◆ What the task asks ◆
Continue the passage on frozen shoulder below, picking up after its last sentence.

◆ Excerpted passage ◆
Frozen Shoulder or adhesive capsulitis

Frozen shoulder is an inflammation in the lining (capsule) of the shoulder joint. The exact relationship between frozen shoulder and Dupuytren’s Disease is not known, but patients with one condition have a higher risk of developing the other. Dupuytren’s patients have an 8 times higher chance of getting a frozen shoulder, and 18-50% of frozen shoulder patients have or develop Dupuytren’s Disease as well.

However Frozen Shoulder is unlike other Dupuytren’s related diseases in that there are no obvious nodules and no contracture. The connection may be something to do with collagen or calcium deposits in or on tendons or the joint capsule.

Frozen shoulders are seen more in women age 40-60. An estimated 2-5% of the population will get some degree of frozen shoulder. Usually only one shoulder is affected. It is more common in people with a history of Dupuytren’s Disease, Diabetes Mellitus, overactive thyroid and Parkinson’s. Phenobarbitone ( epilepsy medication) can also increase the incidence of frozen shoulders.

The shoulder joint capsule becomes inflamed and scar tissue forms in the capsule, thus thickening it and making it less flexible. 

It has three phases:

  1. the freezing phase where the shoulder becomes increasingly more painful and less mobile.
  2. the frozen phase where the pain is less but movements are very limited.
  3. the thawing or recovery phase where slowly the range of movement increases again.The whole process can take 2-3 years, sometimes more.

 

Treatment

Pain Relief - anti-inflammatory drugs such as ibuprofen, naproxen, co-codamol, paracetamol and similar medications.

Physiotherapy - mobilising exercises, as described by your physiotherapist, done four times daily for 20-30 minutes at the time to prevent freezing up completely and slowly increase mobility.

There are many reports of success with the Niel-Asher technique performed by a qualified practitioner, but we are not aware of independent clinical trials comparing this method to regular physiotherapy.

Steroid injection into the shoulder joint - This can be done to reduce pain and inflammation, and to make exercising easier. Normally the injection will contain a steroid and a local anaesthetic to give fast pain relief. On its own it is not a cure, exercise is still essential.

Hydrodilatation - saline fluid mixed in with the steroid injection, to stretch the joint capsule and increase mobility. Not widely used in the UK. Can be painful in the short term (don’t drive afterwards).

◆ Record excerpts ◆
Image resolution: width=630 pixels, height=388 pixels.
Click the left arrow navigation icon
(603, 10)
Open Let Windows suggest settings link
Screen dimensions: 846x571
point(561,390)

◆ Response for this exercise ◆
Arthrosopic joint release - A procedure done under general anaesthetic, where scar tissue in the capsule is released using an arthroscope. (An arthroscope is a tiny camera in a tube and scalpels, etc. can also be passed down the tube. This is keyhole surgery.

Mobilisation under anaesthetic - In these cases where exercises are not having the desired effect, the patient can be given a general anaesthetic and the surgeon will manipulate the arm to break down the scar tissue in the joint capsule. Used as last resort but can give good results very quickly.

Collagenase injections - Auxilium has announced the first human trials of Xiapex (Xiaflex in the US) injection as potential treatment for frozen shoulder. Further information here.

 

Keloids

Keloid formation is a condition where people produce a lot of hard scar tissue for a relatively minor wound, over a larger area than the original wound. Scar tissue contains collagen, and this has caused speculation as to whether keloids are related to Dupuytren’s.

There are similarities to the formation of excess collagenous scar tissue but the dis-similarities are large.

Keloid formation is seen more in people of African origin (unlike Dupuytren’s which is rare in Africans). Also, keloids affect the head and neck more than the limbs.

Keloid scarring is associated with unexplained carotid atherosclerosis (plaque formation in the arteries to the brain), which is not typical for Dupuytren’s patients.

Most doctors consider keloid formation to be unrelated to Dupuytren’s, even though studying one problem can give insights into the disease process of the other. For this reason some doctors have a special interest in both diseases.